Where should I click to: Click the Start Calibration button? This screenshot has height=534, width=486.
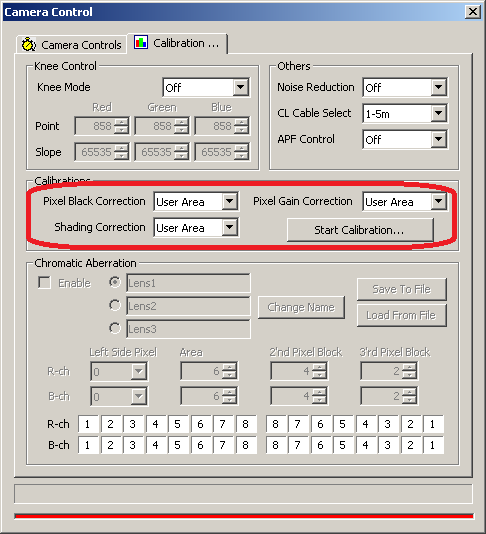360,230
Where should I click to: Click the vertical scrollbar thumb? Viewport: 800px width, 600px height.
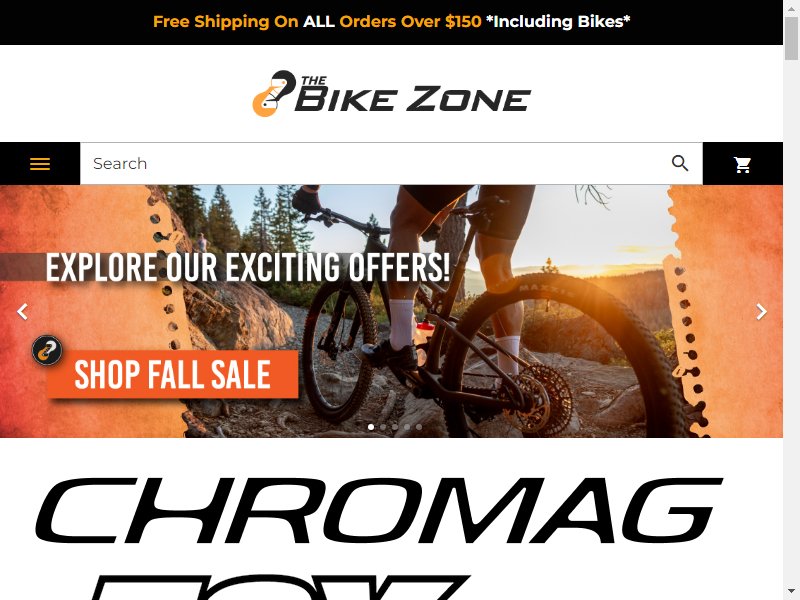click(x=791, y=38)
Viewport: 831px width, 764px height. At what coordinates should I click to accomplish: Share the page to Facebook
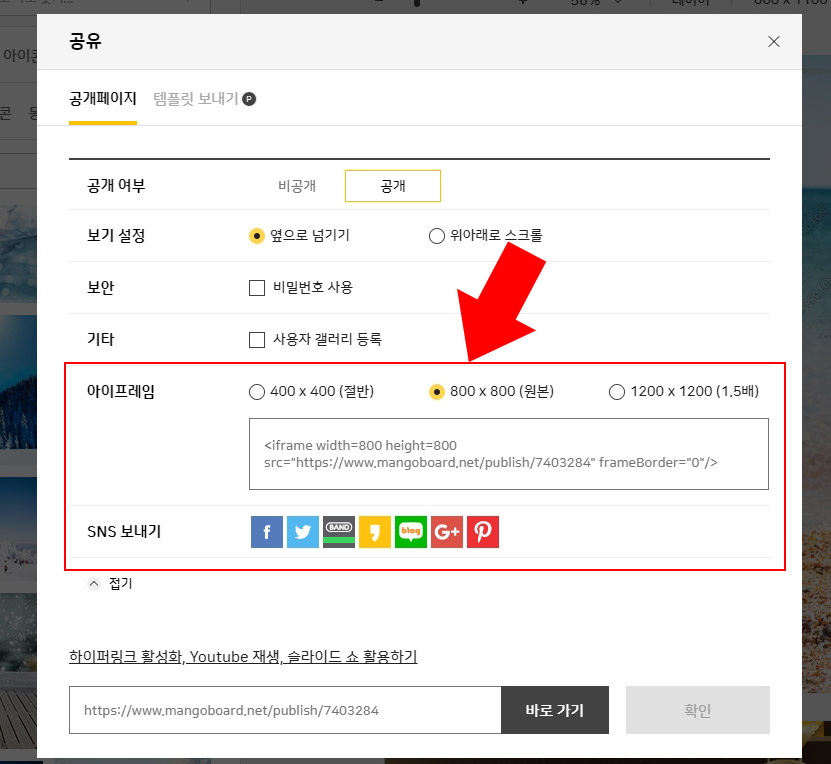pyautogui.click(x=266, y=531)
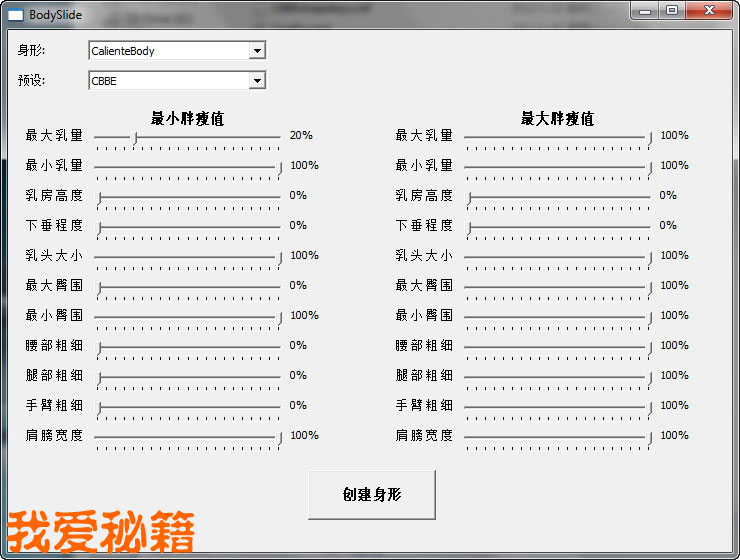Open the 身形 dropdown arrow for CalienteBody
The image size is (740, 560).
(x=257, y=51)
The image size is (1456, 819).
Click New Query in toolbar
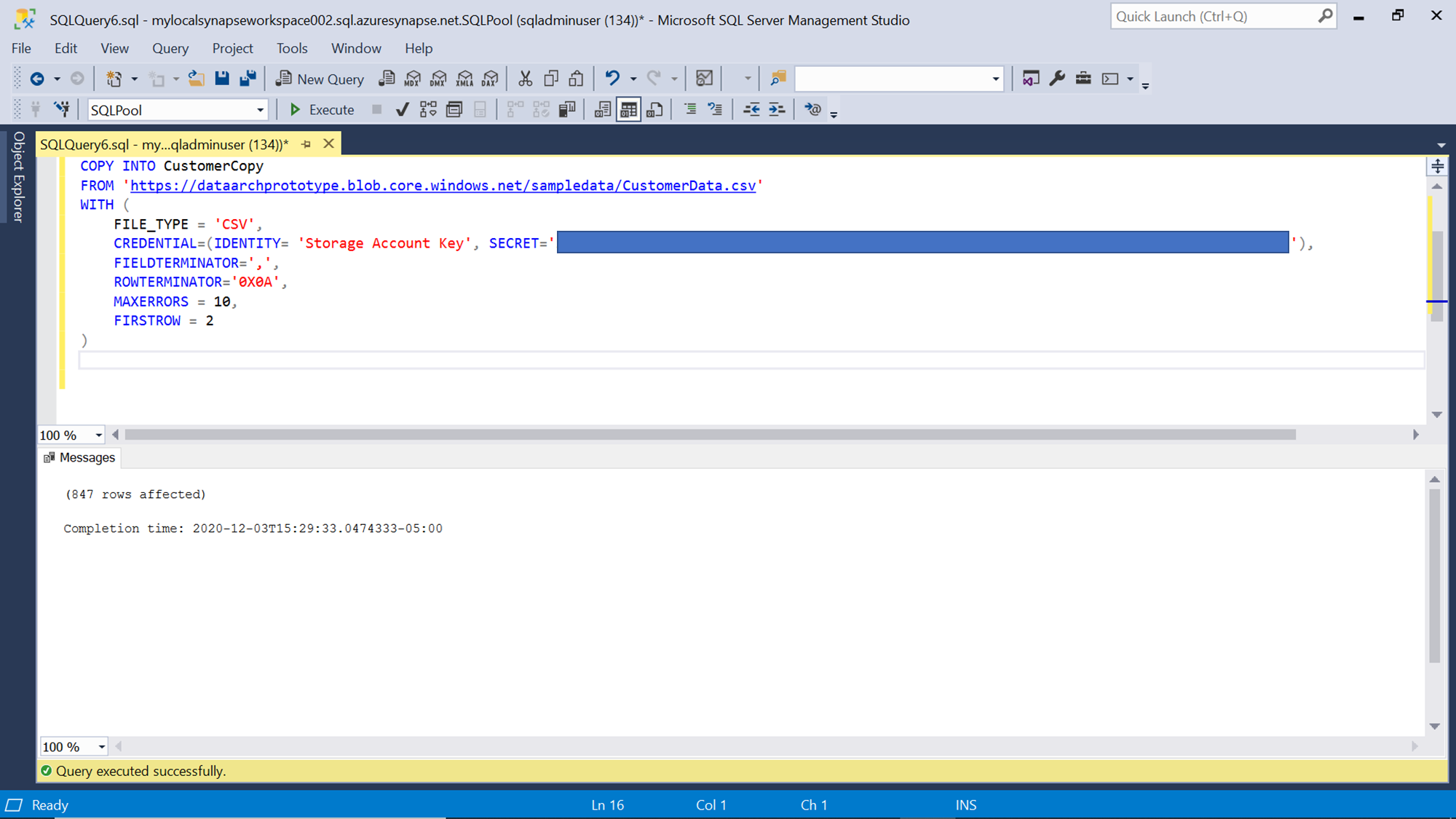click(x=320, y=79)
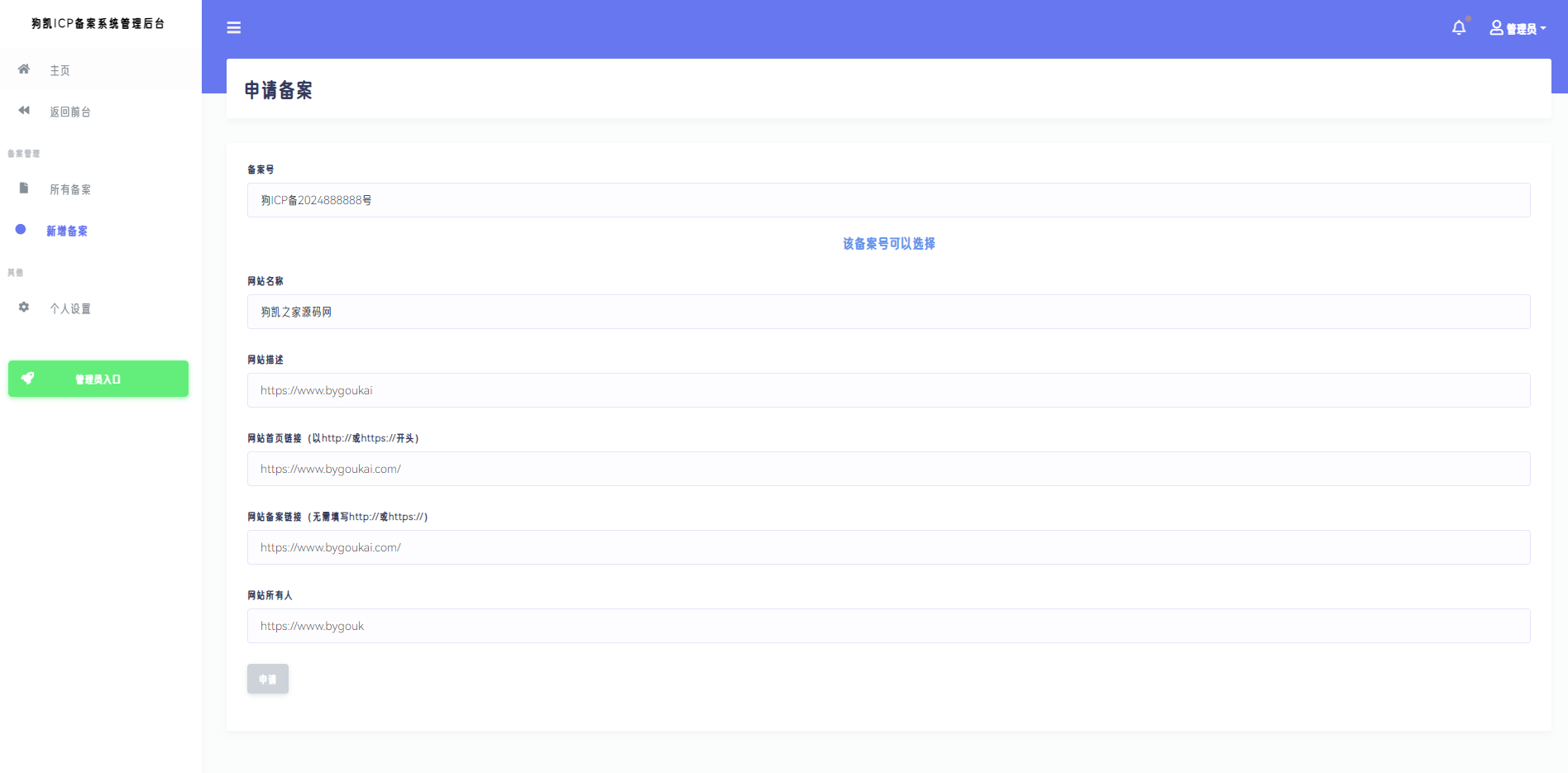Click the hamburger menu icon
Image resolution: width=1568 pixels, height=773 pixels.
pyautogui.click(x=234, y=28)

##############################

Given request:
Reproduce the material above word for word, leaving out the pictures.

Reply:
Where should I click to: Click the Start Calibration button? This screenshot has height=534, width=486.
360,230
Where should I click to: Click the vertical scrollbar thumb? Viewport: 800px width, 600px height.
click(x=791, y=38)
Viewport: 831px width, 764px height. At what coordinates should I click to accomplish: Share the page to Facebook
pyautogui.click(x=266, y=531)
Open the 身形 dropdown arrow for CalienteBody
The image size is (740, 560).
(x=257, y=51)
The image size is (1456, 819).
Click New Query in toolbar
click(x=320, y=79)
Click the hamburger menu icon
Image resolution: width=1568 pixels, height=773 pixels.
pyautogui.click(x=234, y=28)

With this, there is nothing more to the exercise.